▸ Challenges:
- 1) In the article about Saddam's execution, on what date was Saddam captured?
- 2) Decide whether each statement agrees with the article about Saddam's execution. Answer yes or no and quote the words from the article that settle it.
(a) Bombings in Baghdad killed at least 68 people after Saddam's death.
(b) Colin Powell said the charges against Saddam were untrue.
(c) The U.S.-supported shah fled Iran in 1979.
- 3) Extend the article about Saddam's execution, starting after its last sentence.

▸ Source excerpt:

----------

He was cocky and cunning. He looked dangerous and
deranged standing at rallies firing a gun into the air,
conduct unbecoming a head of government.
He was Hitler Lite, or as the first President Bush put
it, "Hitler revisited," lacking the endless armies, but
close enough for U.S. purposes. He had a history of
atrocities. His black mustache heightened the aura of
menace.
America's quarter-century entanglement with the Iraqi
leader ended Friday at the gallows.
His hanging closed the books on a man who dealt with and
benefited from the United States, then defied it, then ran
like a rabbit into a hole in the ground, reduced to his own
army of one.
Saddam's capture Dec. 13, 2003, was a rare day of triumph
for the United States after the Iraq invasion. In contrast,
his execution brought worries that violence would spike
beyond its usual chaotic level.
Minibus and car bombings Baghdad killed at least 68
people in the hours after his death. The toll was not
unusually high and the attacks were not immediately tied to
his execution.
Saddam was vilified by the U.S. government probably more
than any dictator since Adolf Hitler.
And this is a country with a long and still-active
tradition of personalizing its enemy, making conflicts less
about competing interests than about specific madmen and
loose cannons — Manuel Noriega, Slobodan Milosevic, Moammar
Gadhafi, Fidel Castro, the wanted-dead-or-alive Osama bin
Laden.
While others cry "death to America," America assembles a
rogues gallery.
Colin Powell, writing in his memoirs about the lead-up to
the first Gulf War, objected to the portrayal of Saddam as
the "devil incarnate" by the elder President Bush and aides.
"President Bush has taken to demonizing Saddam in public
just as he had Manuel Noriega," said Powell, who was
chairman of the Joint Chiefs of Staff in the Gulf War, then
secretary of state for the Iraq war. He suggested U.S.
officials "cool the rhetoric. Not that the charges were
untrue, but the demonizing left me uneasy."
Yet a decade later, in the words of the younger President
Bush and aides, including Powell, the case for war was about
"Saddam's chemical weapons business," "his weapons of mass
destruction," "his terrorist associations," his "massive
clandestine nuclear weapons program," "his evil mind."
U.S. officials were never comfortable with Saddam but
treated him as a useful counterweight to the hostile
theocracy in Iran after the U.S.-supported shah fled the
country in 1979.
Iraq was at least a partly westernized and secular
presence in a time of rising anti-American sentiment in the
region, and had relations with the Soviets that Washington
wanted to restrain.

----------

▸ Data extract:

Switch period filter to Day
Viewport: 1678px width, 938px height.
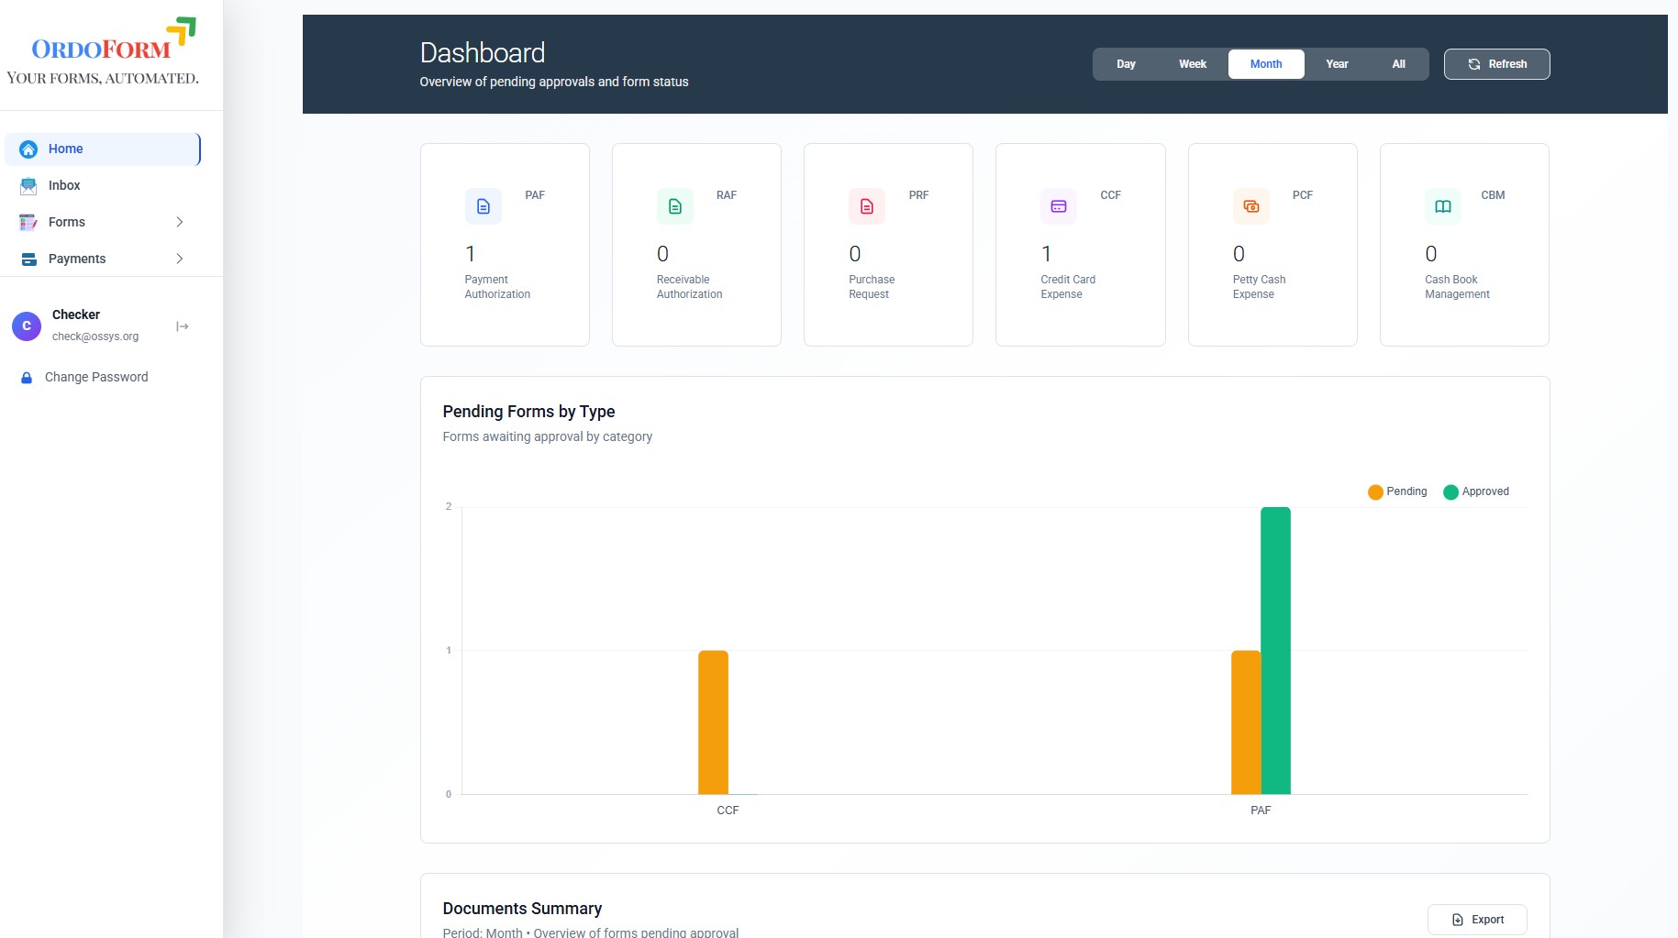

----------

▸ Exercise responses:
- 1) Dec. 13, 2003

- 2)
(a) Yes: "killed at least 68 people in the hours after his death."
(b) No: "Not that the charges were untrue, but the demonizing left me uneasy."
(c) Yes: "the U.S.-supported shah fled the country in 1979."

- 3)
In the long war between Iran and Iraq, the Reagan
administration helped Saddam get international loans,
restored formal relations in 1984 and secretly provided Iraq
with intelligence and military support.
It sent Donald H. Rumsfeld, who had served in the Nixon
and Ford administrations, on a tour in December 1983 that
included a stop in Baghdad and meetings there with Saddam
and his foreign minister, Tariq Aziz.
Worried about Syria and oil supplies as well as Iran,
Rumsfeld suggested relations between the two countries had
"more similarities than differences," according to his
report from the meetings. An equally accommodating Saddam
suggested his part of the world had more in common
culturally with Washington than Moscow.
In his meeting with the foreign minister — but not Saddam
— Rumsfeld parenthetically raised subjects that hindered the
U.S. from doing more for Iraq in its war with Iran. Two
decades later, with Rumsfeld as defense secretary, these
subjects would be used to summon rage against the Iraqi
leader.
"I made clear that our efforts to assist were inhibited
by certain things that made it difficult for us, citing the
use of chemical weapons, possible escalation in the Gulf,
and human rights," Rumsfeld wrote back then.
By 1991, the United States was at war with Iraq,
assembling a coalition to force Saddam to reverse his
annexation of Kuwait. Saddam was the target of U.S.
denunciation from then on, as a sponsor of terrorism, a
seeker of weapons of mass destruction, and a ruthless
murderer of Kurds, opponents of his rule and inconvenient
family members.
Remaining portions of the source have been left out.